Would you return the lines between the one holding "[SEITE AUSDRUCKEN] (235, 1483)" and the one holding "[dialog] (307, 1288)", inclusive, and only those, exactly as they stand in the listing below?
Content starts
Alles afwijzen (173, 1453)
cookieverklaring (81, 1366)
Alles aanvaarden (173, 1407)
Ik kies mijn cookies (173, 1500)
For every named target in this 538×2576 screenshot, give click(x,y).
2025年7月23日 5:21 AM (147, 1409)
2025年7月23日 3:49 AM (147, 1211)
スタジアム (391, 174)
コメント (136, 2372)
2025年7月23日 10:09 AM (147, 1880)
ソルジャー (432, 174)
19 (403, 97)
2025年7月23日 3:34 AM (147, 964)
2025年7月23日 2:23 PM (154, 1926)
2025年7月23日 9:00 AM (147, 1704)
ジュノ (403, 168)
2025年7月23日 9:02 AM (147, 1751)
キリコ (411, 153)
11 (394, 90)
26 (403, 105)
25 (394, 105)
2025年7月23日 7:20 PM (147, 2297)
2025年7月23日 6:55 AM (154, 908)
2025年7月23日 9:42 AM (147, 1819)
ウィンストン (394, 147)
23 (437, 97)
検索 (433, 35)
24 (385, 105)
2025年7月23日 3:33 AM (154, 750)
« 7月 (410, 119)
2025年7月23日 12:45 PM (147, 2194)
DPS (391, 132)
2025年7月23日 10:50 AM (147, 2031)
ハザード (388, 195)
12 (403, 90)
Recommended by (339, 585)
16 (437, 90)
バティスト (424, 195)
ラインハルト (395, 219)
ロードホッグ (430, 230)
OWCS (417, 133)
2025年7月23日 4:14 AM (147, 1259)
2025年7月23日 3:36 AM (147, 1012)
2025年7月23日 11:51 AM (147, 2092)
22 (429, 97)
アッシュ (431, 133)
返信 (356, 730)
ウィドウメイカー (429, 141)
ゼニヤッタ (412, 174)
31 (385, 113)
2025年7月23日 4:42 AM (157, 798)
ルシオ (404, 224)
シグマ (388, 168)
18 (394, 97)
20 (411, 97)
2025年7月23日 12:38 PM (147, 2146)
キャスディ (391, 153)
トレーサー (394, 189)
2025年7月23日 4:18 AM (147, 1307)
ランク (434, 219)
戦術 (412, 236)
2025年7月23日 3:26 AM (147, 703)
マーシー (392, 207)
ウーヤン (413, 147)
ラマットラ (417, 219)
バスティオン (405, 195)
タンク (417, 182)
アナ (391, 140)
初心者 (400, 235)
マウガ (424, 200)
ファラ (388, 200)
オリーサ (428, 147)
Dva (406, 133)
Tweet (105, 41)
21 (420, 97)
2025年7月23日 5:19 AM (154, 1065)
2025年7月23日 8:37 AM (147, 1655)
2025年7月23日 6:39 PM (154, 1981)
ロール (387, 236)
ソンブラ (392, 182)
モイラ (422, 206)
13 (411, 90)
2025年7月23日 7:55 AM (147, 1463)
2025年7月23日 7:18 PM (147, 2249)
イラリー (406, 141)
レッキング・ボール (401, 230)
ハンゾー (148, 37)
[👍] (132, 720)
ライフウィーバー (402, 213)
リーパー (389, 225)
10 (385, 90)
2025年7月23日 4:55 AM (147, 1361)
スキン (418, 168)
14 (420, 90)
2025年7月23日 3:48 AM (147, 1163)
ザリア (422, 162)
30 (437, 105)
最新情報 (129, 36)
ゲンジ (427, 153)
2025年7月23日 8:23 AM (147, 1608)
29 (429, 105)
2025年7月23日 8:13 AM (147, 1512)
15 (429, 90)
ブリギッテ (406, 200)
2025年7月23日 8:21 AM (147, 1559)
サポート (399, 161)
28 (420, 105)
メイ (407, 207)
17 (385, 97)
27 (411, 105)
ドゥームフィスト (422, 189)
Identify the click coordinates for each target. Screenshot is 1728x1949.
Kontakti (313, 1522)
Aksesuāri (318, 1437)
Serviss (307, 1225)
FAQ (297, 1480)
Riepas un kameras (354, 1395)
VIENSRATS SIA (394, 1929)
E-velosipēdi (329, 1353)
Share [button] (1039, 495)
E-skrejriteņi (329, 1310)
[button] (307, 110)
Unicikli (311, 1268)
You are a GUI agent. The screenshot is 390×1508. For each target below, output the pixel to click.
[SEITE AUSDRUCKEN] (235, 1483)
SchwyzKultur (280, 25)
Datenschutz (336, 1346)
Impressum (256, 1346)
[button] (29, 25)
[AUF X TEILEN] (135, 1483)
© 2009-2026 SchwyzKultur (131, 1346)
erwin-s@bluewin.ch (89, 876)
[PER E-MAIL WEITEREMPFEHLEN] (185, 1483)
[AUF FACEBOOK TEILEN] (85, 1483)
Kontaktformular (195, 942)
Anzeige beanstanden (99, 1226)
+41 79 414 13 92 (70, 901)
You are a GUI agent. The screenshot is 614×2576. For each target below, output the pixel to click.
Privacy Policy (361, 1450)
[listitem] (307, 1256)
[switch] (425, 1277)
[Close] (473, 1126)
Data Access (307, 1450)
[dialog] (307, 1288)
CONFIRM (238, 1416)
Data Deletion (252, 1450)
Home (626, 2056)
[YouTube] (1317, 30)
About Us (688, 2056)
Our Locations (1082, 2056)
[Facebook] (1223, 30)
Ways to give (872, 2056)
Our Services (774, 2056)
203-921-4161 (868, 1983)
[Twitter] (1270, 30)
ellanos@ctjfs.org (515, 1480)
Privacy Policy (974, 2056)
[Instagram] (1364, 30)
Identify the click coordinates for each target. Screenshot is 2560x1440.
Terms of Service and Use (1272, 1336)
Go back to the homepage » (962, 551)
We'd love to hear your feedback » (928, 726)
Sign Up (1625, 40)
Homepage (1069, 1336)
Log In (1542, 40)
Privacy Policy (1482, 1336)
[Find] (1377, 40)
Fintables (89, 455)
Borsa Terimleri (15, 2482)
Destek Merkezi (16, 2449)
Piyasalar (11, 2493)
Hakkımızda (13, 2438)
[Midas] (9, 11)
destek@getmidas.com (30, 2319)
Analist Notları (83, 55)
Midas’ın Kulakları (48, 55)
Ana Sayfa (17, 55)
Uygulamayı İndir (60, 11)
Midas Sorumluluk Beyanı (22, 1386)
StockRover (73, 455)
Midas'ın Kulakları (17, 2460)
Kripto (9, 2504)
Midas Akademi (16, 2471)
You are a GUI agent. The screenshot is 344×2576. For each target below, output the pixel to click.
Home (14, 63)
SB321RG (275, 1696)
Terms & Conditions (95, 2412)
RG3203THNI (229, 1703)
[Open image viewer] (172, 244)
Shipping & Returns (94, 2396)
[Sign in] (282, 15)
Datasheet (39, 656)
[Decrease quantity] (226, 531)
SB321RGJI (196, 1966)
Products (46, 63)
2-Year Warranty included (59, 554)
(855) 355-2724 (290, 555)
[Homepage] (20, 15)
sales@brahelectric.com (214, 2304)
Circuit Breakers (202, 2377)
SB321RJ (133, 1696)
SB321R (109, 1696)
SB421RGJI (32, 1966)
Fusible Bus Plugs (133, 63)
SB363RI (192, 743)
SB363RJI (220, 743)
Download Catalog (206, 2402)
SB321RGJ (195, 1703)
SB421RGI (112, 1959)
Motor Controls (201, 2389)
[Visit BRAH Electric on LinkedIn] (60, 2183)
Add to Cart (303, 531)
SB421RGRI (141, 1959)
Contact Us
Content ends
Task answer:
[SEITE AUSDRUCKEN] (235, 1483)
SchwyzKultur (280, 25)
Datenschutz (336, 1346)
Impressum (256, 1346)
[button] (29, 25)
[AUF X TEILEN] (135, 1483)
© 2009-2026 SchwyzKultur (131, 1346)
erwin-s@bluewin.ch (89, 876)
[PER E-MAIL WEITEREMPFEHLEN] (185, 1483)
[AUF FACEBOOK TEILEN] (85, 1483)
Kontaktformular (195, 942)
Anzeige beanstanden (99, 1226)
+41 79 414 13 92 (70, 901)
You are a GUI agent. The screenshot is 614×2576. For each target below, output the pixel to click.
Privacy Policy (361, 1450)
[listitem] (307, 1256)
[switch] (425, 1277)
[Close] (473, 1126)
Data Access (307, 1450)
[dialog] (307, 1288)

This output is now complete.